Extracted information -
******

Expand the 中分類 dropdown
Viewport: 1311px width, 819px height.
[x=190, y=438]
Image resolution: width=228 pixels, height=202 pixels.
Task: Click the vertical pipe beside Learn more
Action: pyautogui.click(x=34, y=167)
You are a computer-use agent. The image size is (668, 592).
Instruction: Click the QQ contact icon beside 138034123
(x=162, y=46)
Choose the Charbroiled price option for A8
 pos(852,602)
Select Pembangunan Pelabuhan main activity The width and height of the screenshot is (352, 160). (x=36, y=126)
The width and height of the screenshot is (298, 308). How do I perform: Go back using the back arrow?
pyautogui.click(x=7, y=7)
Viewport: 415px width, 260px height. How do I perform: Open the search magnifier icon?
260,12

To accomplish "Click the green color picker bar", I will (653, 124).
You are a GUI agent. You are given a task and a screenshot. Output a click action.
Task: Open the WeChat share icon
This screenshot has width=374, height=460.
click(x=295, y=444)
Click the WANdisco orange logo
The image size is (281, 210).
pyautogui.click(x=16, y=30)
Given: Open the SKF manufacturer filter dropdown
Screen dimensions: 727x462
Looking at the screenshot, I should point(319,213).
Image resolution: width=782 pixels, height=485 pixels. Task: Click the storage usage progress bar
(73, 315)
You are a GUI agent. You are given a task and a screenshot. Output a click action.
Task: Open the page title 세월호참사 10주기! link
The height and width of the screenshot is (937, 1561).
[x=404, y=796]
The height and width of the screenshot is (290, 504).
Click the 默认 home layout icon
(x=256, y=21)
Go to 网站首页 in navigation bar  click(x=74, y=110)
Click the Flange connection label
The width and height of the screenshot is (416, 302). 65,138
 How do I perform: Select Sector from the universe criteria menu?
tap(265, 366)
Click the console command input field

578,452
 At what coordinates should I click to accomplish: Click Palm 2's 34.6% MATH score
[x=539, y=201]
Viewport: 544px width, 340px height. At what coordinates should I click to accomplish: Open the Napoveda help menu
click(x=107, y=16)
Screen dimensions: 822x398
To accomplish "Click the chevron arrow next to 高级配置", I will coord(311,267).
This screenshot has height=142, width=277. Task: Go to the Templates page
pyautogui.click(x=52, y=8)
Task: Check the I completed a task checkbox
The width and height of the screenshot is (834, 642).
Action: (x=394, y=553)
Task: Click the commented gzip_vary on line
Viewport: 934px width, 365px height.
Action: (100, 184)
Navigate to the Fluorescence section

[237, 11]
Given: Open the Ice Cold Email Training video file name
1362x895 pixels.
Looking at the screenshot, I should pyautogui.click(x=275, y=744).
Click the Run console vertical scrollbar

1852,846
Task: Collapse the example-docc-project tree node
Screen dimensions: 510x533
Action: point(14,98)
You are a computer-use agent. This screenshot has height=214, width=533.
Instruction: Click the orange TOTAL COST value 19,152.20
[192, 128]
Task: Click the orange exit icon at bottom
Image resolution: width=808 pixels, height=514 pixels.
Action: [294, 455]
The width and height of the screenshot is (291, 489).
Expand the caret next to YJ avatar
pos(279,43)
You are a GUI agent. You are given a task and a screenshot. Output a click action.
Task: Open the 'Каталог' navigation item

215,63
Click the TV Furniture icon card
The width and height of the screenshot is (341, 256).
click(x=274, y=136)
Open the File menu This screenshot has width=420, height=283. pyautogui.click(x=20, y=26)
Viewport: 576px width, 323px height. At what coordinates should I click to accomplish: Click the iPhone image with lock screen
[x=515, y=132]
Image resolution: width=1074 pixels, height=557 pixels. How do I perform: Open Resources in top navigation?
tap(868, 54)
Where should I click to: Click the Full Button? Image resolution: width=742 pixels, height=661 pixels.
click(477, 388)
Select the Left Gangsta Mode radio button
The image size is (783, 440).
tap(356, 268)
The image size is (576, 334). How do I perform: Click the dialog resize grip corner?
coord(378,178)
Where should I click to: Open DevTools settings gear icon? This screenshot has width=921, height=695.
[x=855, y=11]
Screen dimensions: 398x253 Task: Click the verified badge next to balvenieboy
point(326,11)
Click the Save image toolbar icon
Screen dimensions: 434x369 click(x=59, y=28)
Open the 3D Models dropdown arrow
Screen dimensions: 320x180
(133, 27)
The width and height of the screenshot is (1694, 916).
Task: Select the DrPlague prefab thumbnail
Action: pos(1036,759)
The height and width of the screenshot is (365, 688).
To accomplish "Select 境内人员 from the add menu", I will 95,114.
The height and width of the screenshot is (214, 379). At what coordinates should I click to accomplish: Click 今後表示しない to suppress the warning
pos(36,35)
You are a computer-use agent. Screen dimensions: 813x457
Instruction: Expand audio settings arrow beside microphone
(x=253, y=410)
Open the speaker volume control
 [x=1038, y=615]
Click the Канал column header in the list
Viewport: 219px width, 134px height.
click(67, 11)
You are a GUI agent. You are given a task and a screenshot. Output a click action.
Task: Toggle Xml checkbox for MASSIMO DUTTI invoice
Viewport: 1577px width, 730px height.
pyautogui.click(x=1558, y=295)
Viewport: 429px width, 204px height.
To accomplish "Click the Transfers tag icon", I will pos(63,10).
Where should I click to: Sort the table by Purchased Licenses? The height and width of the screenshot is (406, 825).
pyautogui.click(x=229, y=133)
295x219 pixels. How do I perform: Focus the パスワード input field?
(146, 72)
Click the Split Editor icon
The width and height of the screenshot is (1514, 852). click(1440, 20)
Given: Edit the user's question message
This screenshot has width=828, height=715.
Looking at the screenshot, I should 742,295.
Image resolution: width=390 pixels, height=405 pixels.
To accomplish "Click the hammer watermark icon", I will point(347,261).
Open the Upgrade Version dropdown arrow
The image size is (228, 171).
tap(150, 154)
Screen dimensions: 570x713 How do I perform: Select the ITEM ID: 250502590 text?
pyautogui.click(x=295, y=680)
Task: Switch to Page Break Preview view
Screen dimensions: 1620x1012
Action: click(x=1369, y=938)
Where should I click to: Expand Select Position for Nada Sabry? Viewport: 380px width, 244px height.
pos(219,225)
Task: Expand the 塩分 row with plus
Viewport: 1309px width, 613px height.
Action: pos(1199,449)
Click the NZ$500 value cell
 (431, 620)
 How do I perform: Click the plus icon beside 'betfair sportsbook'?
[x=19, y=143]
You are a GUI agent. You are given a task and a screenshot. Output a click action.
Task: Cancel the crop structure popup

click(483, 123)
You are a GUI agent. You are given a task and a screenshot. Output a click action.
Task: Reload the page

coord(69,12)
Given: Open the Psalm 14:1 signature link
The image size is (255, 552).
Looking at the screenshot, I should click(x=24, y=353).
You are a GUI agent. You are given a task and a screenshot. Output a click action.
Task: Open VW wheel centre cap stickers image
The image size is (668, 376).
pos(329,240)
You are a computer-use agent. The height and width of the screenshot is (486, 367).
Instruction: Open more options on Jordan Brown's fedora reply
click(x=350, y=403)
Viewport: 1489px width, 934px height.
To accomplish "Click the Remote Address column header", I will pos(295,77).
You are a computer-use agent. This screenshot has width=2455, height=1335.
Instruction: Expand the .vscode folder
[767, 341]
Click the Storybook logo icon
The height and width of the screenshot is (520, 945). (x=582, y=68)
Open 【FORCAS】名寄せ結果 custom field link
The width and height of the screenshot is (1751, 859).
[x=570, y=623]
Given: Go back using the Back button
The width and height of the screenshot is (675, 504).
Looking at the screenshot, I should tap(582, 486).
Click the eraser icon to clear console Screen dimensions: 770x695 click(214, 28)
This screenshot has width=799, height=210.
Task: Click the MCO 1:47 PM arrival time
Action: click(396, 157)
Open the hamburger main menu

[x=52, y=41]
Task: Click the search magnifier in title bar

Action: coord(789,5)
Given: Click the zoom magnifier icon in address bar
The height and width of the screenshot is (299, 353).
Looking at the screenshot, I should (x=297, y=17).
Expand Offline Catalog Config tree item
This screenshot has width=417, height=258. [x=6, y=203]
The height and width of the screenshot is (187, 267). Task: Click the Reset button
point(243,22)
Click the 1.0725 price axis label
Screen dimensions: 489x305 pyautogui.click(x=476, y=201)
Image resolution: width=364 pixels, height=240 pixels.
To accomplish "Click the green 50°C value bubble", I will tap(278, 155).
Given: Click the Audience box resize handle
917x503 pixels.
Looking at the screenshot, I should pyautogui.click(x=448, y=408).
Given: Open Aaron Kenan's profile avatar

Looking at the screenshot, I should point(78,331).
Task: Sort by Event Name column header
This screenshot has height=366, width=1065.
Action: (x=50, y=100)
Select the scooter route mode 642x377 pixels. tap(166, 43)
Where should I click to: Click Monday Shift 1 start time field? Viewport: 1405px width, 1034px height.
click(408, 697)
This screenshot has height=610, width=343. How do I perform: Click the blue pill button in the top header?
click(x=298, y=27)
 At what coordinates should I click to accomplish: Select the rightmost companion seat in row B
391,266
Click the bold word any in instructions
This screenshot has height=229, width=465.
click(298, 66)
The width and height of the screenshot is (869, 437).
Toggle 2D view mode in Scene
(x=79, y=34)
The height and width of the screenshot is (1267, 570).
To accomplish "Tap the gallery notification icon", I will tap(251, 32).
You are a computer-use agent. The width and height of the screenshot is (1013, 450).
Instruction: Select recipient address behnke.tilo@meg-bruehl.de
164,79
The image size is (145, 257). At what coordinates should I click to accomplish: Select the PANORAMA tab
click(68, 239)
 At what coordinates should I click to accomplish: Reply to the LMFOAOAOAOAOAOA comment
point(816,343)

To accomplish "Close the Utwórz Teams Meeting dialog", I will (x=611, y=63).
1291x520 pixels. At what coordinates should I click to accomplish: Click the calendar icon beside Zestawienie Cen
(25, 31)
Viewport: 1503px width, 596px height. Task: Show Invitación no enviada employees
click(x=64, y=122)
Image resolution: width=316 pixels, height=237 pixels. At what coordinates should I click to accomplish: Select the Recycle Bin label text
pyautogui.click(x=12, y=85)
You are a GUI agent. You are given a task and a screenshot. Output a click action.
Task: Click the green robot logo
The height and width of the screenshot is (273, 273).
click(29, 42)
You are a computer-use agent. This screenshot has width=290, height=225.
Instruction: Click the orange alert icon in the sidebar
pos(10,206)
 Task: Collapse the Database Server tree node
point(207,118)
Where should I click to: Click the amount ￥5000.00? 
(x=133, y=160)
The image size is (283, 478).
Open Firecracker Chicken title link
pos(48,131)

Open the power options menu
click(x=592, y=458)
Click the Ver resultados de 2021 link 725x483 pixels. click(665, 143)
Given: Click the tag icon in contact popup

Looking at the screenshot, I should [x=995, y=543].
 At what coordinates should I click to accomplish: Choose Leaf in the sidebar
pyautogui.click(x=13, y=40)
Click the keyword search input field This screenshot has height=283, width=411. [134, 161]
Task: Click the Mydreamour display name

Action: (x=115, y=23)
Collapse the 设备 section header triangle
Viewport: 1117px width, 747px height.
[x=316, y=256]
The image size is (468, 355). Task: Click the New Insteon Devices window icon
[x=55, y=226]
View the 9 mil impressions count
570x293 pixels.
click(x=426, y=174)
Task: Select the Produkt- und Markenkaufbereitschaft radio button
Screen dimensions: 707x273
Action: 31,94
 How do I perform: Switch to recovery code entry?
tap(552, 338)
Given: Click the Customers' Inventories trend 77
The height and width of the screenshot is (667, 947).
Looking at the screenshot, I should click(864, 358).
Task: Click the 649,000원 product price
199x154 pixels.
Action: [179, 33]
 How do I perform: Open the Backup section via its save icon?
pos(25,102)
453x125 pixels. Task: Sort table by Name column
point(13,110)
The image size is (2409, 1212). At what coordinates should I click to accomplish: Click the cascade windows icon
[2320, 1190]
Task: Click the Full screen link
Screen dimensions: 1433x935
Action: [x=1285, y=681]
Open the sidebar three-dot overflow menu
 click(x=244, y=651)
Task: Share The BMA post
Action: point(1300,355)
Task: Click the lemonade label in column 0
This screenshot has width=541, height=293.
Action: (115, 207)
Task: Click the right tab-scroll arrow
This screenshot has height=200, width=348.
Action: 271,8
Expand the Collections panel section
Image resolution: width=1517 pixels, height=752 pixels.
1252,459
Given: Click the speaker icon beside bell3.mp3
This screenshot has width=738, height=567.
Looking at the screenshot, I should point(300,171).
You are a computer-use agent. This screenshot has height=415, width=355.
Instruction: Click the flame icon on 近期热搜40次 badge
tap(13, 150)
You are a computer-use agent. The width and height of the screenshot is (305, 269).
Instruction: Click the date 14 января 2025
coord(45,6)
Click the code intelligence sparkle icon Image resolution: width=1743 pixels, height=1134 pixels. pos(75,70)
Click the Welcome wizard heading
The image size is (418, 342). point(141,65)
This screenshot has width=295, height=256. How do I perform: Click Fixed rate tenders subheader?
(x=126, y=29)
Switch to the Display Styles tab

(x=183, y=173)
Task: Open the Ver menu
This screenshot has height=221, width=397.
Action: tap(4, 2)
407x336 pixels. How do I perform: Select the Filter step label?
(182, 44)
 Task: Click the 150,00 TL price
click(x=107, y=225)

******

Work to be completed -
Repeat the entries from the first line through the line that contains "Action: pyautogui.click(x=34, y=167)", switching "dropdown" to "drop-down list" and keeping everything else the same.

Completed task -
Expand the 中分類 drop-down list
Viewport: 1311px width, 819px height.
[x=190, y=438]
Image resolution: width=228 pixels, height=202 pixels.
Task: Click the vertical pipe beside Learn more
Action: pyautogui.click(x=34, y=167)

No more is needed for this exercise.